If there was an exception to that rule it was perhaps HomeAway, which predates its US owners in the UK and is the secret giant of holiday bookings (larger than TripAdvisor at 4.5 million bookings per month), or Softonics, or eHarmony (re-inventing relationship management). Or even ZooPlus, selling unconscionable amounts of dogfood despite depression. But in some ways the most impressive players were the niche operators. It is a moot question whether indeed these service companies scale globally. Groupon was on the platform talking about rediscovering local internet, and this is surely true if we are to get beyond the whole business of classifieds – looking at this meeting like a very flat place to be – and re-ignite geographical community with service offers and hyper-local interest. The man from FourSquare clearly had aspirations to do this, but they always seem to get overtaken by what I suspect are the less lasting joys of finding out that your friends are all drinking in the pub you are just passing. But then the focus shifted again: here is good Sverre Munck of Schibsted, who I thought once would create the first real digital newspapers, rightly saying we should watch the Indonesians, and see how a society behaves when its primary link to the Internet is Smartphone, without any precursor experience of other technologies. And did I hear someone say that online recruitment is now a 27 billion dollar business globally? There were some good niche examples on display here. And there was also a splendid man from Lehavi who used his brain, working through his computer, to move his toy remote car around. And Tony Castells of Barcelona produced great incidental music of his own composition to fill the breaks that Marco was so anxious to deny us.

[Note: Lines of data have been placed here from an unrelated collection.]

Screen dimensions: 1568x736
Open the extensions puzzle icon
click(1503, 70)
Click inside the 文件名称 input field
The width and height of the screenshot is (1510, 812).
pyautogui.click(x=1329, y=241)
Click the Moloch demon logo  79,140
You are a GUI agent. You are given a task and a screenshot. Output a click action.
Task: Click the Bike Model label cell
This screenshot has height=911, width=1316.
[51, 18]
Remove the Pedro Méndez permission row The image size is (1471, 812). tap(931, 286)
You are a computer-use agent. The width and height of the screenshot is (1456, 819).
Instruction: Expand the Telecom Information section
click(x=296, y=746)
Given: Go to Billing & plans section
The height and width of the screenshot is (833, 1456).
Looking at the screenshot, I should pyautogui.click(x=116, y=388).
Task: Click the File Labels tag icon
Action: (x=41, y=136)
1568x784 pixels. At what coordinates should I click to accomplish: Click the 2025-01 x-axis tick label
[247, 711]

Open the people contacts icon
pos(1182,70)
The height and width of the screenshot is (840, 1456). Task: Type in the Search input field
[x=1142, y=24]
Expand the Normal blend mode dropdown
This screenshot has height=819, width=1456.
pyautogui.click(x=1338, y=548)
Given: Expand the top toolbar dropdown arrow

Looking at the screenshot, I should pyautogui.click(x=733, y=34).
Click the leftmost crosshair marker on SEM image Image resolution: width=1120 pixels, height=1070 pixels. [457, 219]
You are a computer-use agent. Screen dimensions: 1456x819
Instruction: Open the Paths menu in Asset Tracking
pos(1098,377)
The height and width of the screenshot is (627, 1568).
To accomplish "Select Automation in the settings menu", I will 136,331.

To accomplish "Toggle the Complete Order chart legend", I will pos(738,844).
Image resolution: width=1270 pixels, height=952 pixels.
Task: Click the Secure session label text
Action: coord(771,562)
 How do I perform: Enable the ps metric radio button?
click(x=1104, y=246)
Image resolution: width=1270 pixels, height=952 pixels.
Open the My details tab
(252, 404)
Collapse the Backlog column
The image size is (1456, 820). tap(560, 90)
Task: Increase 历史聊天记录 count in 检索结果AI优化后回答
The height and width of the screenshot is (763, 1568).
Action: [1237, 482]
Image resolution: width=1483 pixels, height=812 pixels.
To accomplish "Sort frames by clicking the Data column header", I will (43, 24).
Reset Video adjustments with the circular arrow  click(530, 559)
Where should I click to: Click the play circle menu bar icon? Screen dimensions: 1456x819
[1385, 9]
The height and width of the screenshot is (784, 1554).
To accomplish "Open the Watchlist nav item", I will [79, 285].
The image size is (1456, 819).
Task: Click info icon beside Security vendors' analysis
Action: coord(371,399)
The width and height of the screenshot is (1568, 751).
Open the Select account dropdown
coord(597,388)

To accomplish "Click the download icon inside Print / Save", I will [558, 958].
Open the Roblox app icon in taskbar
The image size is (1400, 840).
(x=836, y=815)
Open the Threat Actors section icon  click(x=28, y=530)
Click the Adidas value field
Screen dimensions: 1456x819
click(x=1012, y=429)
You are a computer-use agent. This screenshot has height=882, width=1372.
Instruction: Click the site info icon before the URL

In short this was a very diverting conference. But less is more, and greater variety of investment fields (where was music, or personal finance, or sport, let alone business!) will be welcome as it develops further. It could be that the advertising model is not the entire answer, though you would have thought it was the ultimate in business model development here. More on hybrid models, and less on old-fashioned classifieds. And a final recognition that old media are not going to cut it here. But keep tapping the vein of frenzy that makes this such a fascinating area for so many investors – and keep giving them a place to meet and talk and, as in that first rush of internet blood to the head in the late 90s, to stimulate and force each other to compete.